Remembering Our Fallen Week: The Tao of Alvin Greene
In between his hours tending his Zen garden and Tai Chi regiments, Daoist monk and rightful heir to the throne of Carolina The South Alvin Greene questions the nature of wealth -- specifically, why hasn’t he been paid for his interviews?Congressional hearings were held this week, providing ample time for congressional grandstanding. Will no one stand up for BP’s eternal soul?
Wait, a savior has appeared! Joe “Oily Christ” Barton bravely stood up for BP by flipping over the money-changing tables of his congressional congressional colleagues. He was then pulled aside by John "Pontius Pilate" Boehner, who literally crucified him.
English person and BP CEO Tony Hayward, Lord of Hertfordshire, Duke of York, and Queen of the Gulf Coast, returned to Wonkette for another fireside chat.

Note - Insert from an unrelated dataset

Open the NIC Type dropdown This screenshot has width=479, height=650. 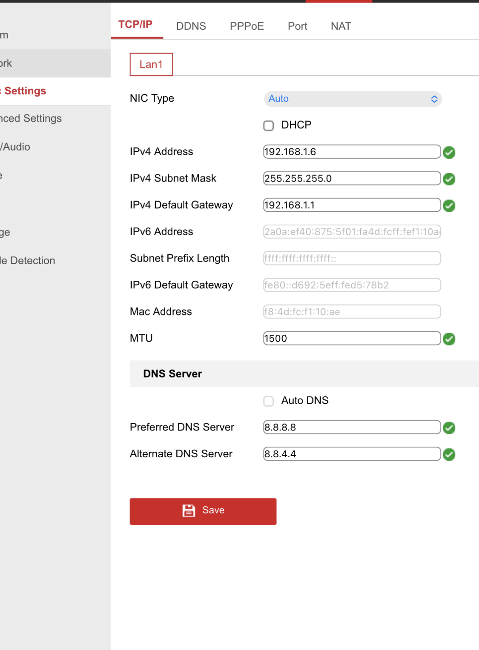coord(353,99)
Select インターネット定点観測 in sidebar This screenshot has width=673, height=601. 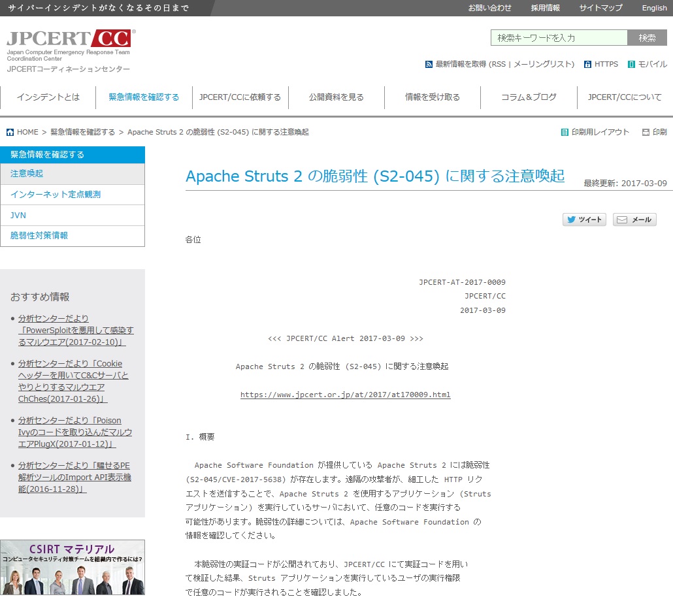[x=55, y=195]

He has since been beheaded in a reign of terror.
In the midst of the gulf oil spill, sensual oils are once again flowing between Bristol Palin and Levi Johnston.
Due to Obama's first-amendment-destroying affirmative-action laws, your Wonkette was FORCED to add a brand new female columnist to our staff.

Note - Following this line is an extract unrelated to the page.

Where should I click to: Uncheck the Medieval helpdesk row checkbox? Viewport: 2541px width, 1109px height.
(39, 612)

Sharron Angle is remarkably tight lipped about her murder of Harry Reid.
Ayn Rand’s adventures continue in Wonkette’s ongoing tentacle porn webcomic.
Larry King lives on and on and on and on and will never be replaced, even in death.
Wonkette’s annual father’s day gift guide is full of perfect gift ideas for your estranged and not-on-speaking-terms father figures.
Science proves that we'll all soon transform into a droopy-skinned featherless turkey named Helen Thomas.